By Robert T. Bass
Allison, Bass & Associates, L.L.P.
On June 25, 2013, the Supreme Court issued a long-awaited opinion on the Voting Rights Act, codified at 42 U.S.C.A. 1973. The case was filed by Shelby County, Alabama, seeking a declaratory judgment that Sections 4 and 5 of the Voting Rights Act were facially unconstitutional, and further sought a permanent injunction against the enforcement of these sections.
The Voting Rights Act of 1965 is composed of several sections, the most critical being Section 2, which gives to private individuals the right to sue state and local governments for acts of discrimination based upon racial discrimination related to the exercise of the right to vote. Section 4 of the Act identified various sections of the country that had, over time, demonstrated a pattern and practice of racial discrimination in voting practices. Section 5 of the Voting Rights imposed an obligation upon those states or jurisdictions identified in Section 4 to obtain what was known as “preclearance” from the Department of Justice before any change in established voting policies, practices or methods would be permitted to go into effect.
The Shelby County lawsuit challenged Section 4 on the basis that although the evidence introduced in 1965 to support the passage of the original Voting Rights Act may have been persuasive of race based discrimination at that time, the Congress’ subsequent extensions of the Voting Rights Act without additional evidence of existing race based discrimination violated the equal protection clause of the U.S. Constitution.
Although the Supreme Court opinion admits that discrimination still exists, the Court held that the U.S. Congress had failed to adequately demonstrate that the jurisdictions identified in Section 4 of the Act, including Texas, were still practicing such levels of racial discrimination as to warrant a continuation of their inclusion in the requirements of Section 5 preclearance procedures.
With that finding, the Supreme Court struck down only Section 4 of the Voting Rights Act, and left the option of renewing the definition of covered jurisdictions with the U.S. Congress.
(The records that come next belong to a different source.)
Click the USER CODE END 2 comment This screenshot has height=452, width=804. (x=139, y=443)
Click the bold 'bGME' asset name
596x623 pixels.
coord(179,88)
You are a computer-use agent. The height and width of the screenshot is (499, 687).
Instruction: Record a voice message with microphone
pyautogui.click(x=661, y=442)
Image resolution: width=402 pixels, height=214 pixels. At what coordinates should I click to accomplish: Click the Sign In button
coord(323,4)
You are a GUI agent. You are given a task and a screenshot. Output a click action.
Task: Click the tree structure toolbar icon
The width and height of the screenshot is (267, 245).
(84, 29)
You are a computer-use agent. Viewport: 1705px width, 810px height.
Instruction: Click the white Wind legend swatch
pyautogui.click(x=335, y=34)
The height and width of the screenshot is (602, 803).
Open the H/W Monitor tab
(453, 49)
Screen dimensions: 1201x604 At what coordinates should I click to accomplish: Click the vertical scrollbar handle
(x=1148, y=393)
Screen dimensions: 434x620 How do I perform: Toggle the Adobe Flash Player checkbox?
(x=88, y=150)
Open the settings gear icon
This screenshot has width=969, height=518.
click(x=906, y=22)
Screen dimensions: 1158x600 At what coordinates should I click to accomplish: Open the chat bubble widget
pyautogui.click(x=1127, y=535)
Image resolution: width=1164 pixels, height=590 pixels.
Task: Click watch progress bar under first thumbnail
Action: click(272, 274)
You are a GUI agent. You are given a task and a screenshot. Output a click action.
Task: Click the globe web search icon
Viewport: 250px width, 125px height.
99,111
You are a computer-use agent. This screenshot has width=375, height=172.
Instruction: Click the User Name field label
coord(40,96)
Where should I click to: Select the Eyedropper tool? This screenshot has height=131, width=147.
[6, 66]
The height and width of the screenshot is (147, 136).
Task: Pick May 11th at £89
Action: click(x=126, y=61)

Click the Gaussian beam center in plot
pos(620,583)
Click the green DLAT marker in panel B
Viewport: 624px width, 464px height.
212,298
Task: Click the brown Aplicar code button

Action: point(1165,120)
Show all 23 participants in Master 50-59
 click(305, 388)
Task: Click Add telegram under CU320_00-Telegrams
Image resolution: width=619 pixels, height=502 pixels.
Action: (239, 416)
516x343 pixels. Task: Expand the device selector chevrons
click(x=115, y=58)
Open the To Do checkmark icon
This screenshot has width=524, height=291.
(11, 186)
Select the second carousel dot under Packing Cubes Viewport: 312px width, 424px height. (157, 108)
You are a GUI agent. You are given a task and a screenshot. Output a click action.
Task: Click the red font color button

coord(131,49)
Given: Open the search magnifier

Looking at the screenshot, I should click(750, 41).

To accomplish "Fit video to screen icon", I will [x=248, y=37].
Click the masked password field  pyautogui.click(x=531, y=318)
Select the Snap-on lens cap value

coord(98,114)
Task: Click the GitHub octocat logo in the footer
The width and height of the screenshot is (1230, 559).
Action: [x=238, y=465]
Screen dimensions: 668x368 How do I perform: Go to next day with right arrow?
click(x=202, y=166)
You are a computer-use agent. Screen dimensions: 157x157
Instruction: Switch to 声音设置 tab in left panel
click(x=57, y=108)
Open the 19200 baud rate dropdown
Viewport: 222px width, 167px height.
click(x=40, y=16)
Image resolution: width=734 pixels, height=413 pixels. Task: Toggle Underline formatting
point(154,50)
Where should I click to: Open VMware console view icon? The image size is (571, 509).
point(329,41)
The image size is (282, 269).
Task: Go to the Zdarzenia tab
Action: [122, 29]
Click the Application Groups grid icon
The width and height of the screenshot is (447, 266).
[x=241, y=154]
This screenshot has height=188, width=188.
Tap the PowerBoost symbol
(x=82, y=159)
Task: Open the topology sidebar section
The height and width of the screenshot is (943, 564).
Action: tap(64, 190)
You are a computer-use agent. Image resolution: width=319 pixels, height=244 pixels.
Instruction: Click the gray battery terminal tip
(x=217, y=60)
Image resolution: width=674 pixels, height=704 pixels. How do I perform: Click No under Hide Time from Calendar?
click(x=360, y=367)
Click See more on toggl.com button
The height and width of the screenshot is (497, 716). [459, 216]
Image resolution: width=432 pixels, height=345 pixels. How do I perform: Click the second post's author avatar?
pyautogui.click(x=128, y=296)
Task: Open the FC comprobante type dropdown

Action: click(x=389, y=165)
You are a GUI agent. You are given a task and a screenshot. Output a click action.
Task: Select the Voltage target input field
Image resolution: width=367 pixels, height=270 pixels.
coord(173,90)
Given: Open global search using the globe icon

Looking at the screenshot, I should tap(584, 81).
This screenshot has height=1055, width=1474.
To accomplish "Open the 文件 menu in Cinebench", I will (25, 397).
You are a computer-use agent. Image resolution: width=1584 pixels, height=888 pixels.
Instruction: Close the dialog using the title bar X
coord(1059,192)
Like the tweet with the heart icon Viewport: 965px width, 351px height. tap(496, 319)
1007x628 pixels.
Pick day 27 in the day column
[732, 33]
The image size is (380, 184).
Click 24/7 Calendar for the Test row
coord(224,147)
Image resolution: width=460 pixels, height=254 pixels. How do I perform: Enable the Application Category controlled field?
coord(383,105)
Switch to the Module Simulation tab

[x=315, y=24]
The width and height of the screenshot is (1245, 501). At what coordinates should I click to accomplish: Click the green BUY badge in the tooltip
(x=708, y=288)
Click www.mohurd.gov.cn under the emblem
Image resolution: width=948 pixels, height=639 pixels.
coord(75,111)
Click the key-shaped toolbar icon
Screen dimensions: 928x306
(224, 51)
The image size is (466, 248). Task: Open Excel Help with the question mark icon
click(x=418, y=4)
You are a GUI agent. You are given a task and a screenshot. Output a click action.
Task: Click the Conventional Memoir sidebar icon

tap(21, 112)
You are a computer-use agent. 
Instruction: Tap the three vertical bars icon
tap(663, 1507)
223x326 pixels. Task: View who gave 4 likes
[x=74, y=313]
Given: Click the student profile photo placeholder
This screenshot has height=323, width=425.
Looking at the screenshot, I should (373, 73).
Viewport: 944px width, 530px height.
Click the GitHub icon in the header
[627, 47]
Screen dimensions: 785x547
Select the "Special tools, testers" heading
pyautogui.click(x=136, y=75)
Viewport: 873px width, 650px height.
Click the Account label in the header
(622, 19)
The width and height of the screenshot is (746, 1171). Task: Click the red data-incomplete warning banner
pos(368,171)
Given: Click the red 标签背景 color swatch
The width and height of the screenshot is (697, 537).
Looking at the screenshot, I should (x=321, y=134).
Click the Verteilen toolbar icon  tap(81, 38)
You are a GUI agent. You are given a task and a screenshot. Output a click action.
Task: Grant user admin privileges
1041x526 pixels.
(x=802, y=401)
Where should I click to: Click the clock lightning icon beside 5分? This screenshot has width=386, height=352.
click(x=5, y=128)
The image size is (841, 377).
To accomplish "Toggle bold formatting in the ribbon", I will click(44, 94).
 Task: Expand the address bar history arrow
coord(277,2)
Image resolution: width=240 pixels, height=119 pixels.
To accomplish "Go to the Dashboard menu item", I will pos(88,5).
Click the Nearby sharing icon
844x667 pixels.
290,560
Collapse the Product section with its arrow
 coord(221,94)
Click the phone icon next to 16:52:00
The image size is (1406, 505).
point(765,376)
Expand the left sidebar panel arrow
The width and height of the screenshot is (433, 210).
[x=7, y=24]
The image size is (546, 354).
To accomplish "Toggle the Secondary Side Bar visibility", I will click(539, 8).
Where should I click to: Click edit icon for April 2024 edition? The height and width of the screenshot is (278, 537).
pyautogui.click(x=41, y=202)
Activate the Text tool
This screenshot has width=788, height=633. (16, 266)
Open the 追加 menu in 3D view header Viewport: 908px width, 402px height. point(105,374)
That ruling has left some with questions. This article will attempt to answer those questions.
Question 1: Are Texas Counties still required to submit changes in voting policy, practice or method to the Department of Justice?
Because Section 4, which identified the jurisdictions subject to the Voting Rights Act was repealed as unconstitutional, Section 5 is presently unenforceable until the U.S. Congress takes appropriate steps to hear testimony and establish by sufficient evidence the presence of racial discrimination in a state or political subdivision of a state. Without Section 4, Section 5 is inoperative.
Question 2: Do Texas Counties still have to comply with the Voting Rights Act’s other sections?
Section 2 is still in effect. Thus, a political jurisdiction that makes any changes in their voting policies, practices, procedures or methods should still take into consideration the fundamental constitutional rights contained in Article 15 of the U.S. Constitution, which provides that “[t]he right of citizens of the United States to vote shall not be denied or abridged by the United States or by any State on account of race, color, or previous condition of servitude.”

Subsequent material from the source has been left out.